-- Stated task A --
Rewrite the civic education passage from "Hence, there is" to "adjusted public behaviours.", swapping "students" for "learners".

-- Reading passage --
-------
The exploration of such gaps is, however, a fundamental starting point for the application of procedural teaching about democracy and civic culture (Davies – Gregory – Riley, 1999; Weinberg – Flinders, 2018).

The goal is to present and understand citizenship not as a limited sum of eternal values and personal attributes, but more as a contextual set of behaviours that emerge and remain fully dependent on various political contents. Although the same or a similar understanding of togetherness and collective responsibility can be contemplated, we must leave the artificial and black-and-white interpretation of national (civil) heroes aside. A good citizen is no longer the representative of a cult of historical (mis)interpretation of flawless “robots,” but anyone who respects the basic Aristotelian concept of polis, i.e. a community in which all members are mutually responsible not only for each other, but for the collective as a whole.

It is precisely the community that determines the individual’s liberty and equal rights as well as fosters a common mentality and identity. Preserving the rights and privileges of the individual versus ensuring that the duties and responsibilities to society are carried out is a conflict as old as civilization itself. Yet these two goals are not only not mutually exclusive, but wholly interdependent on each other.

Hence, there is no space for connecting the concept of good citizenship in the educational process with any kind of particular ideological, religious or moral motives. Civic education is not (or no longer) about presenting these kinds of meanings and definitions, but about understanding ongoing processes, e.g. with regard to an overlapping consensus that is created and maintained deliberatively (Rawls, 1987). The question of who is or is not a good citizen thus should not be presented to students with one ultimate answer, as the assessment is based on never-ending sets of negotiations, theoretical reflections and adjusted public behaviours.
-------
-- Records for processing --
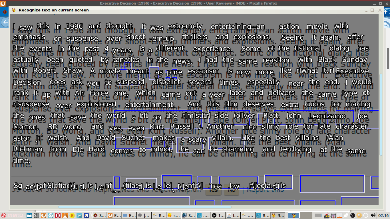This screenshot has width=390, height=219.
Task: Launch the terminal from the quick-launch bar
Action: tap(36, 215)
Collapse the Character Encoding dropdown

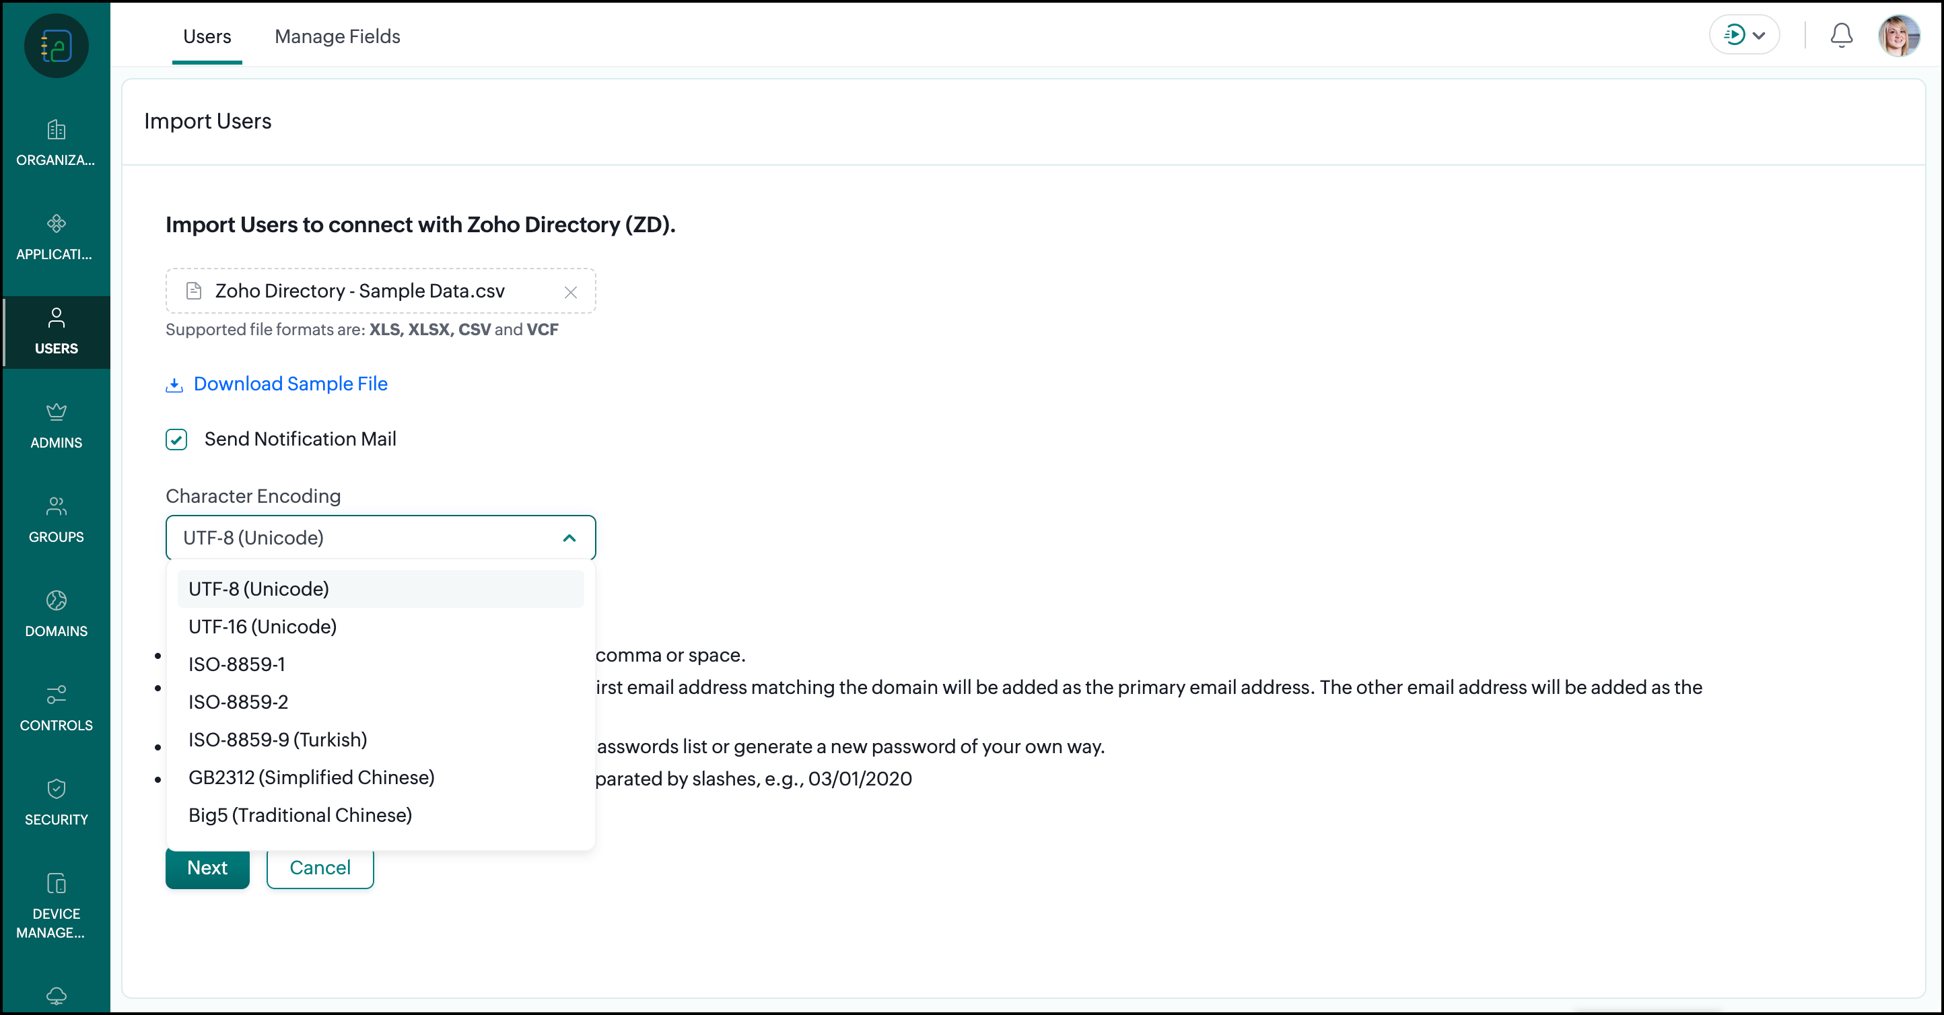569,538
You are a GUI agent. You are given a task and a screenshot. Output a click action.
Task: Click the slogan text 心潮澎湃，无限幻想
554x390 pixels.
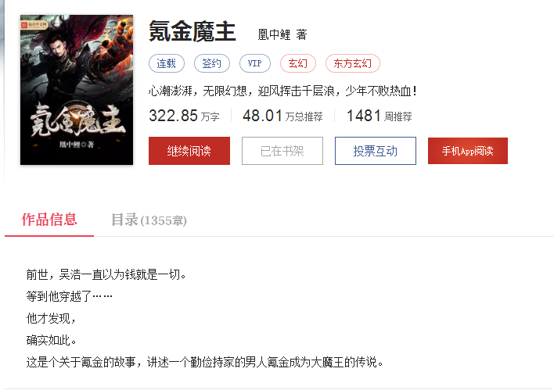tap(198, 91)
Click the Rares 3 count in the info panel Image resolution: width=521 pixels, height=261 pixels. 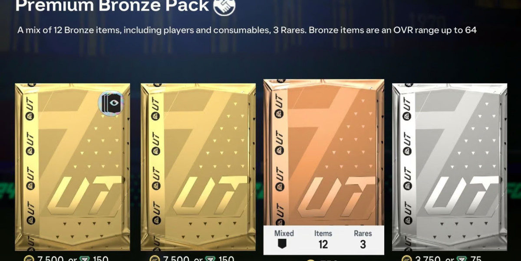tap(363, 239)
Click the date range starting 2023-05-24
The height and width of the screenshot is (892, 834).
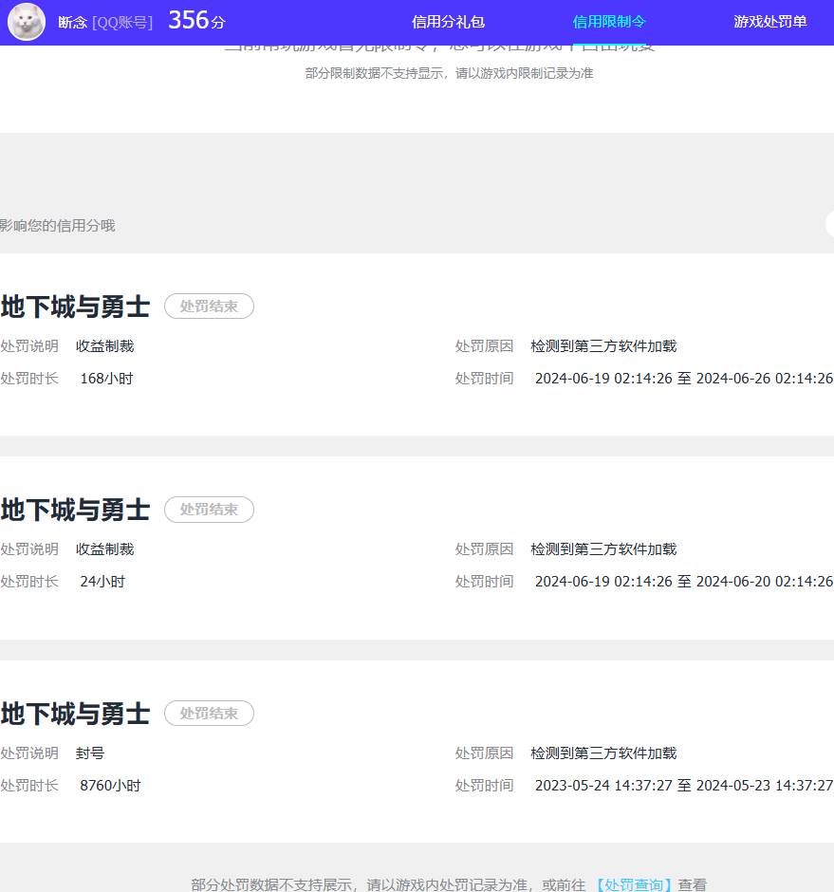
-------
-- Stated task B --
Put the listing lines, from its first line through the line with "tap(198, 91)", into a Markdown table with columns Number and Listing line, leaving out blank lines and the pictures.

-- Final result A --
Hence, there is no space for connecting the concept of good citizenship in the educational process with any kind of particular ideological, religious or moral motives. Civic education is not (or no longer) about presenting these kinds of meanings and definitions, but about understanding ongoing processes, e.g. with regard to an overlapping consensus that is created and maintained deliberatively (Rawls, 1987). The question of who is or is not a good citizen thus should not be presented to learners with one ultimate answer, as the assessment is based on never-ending sets of negotiations, theoretical reflections and adjusted public behaviours.

-- Final result B --
| Number | Listing line |
|---|---|
| 1 | This screenshot has width=390, height=219. |
| 2 | Task: Launch the terminal from the quick-launch bar |
| 3 | Action: tap(36, 215) |
| 4 | Collapse the Character Encoding dropdown |
| 5 | 569,538 |
| 6 | You are a GUI agent. You are given a task and a screenshot. Output a click action. |
| 7 | Task: Click the slogan text 心潮澎湃，无限幻想 |
| 8 | 554x390 pixels. |
| 9 | tap(198, 91) |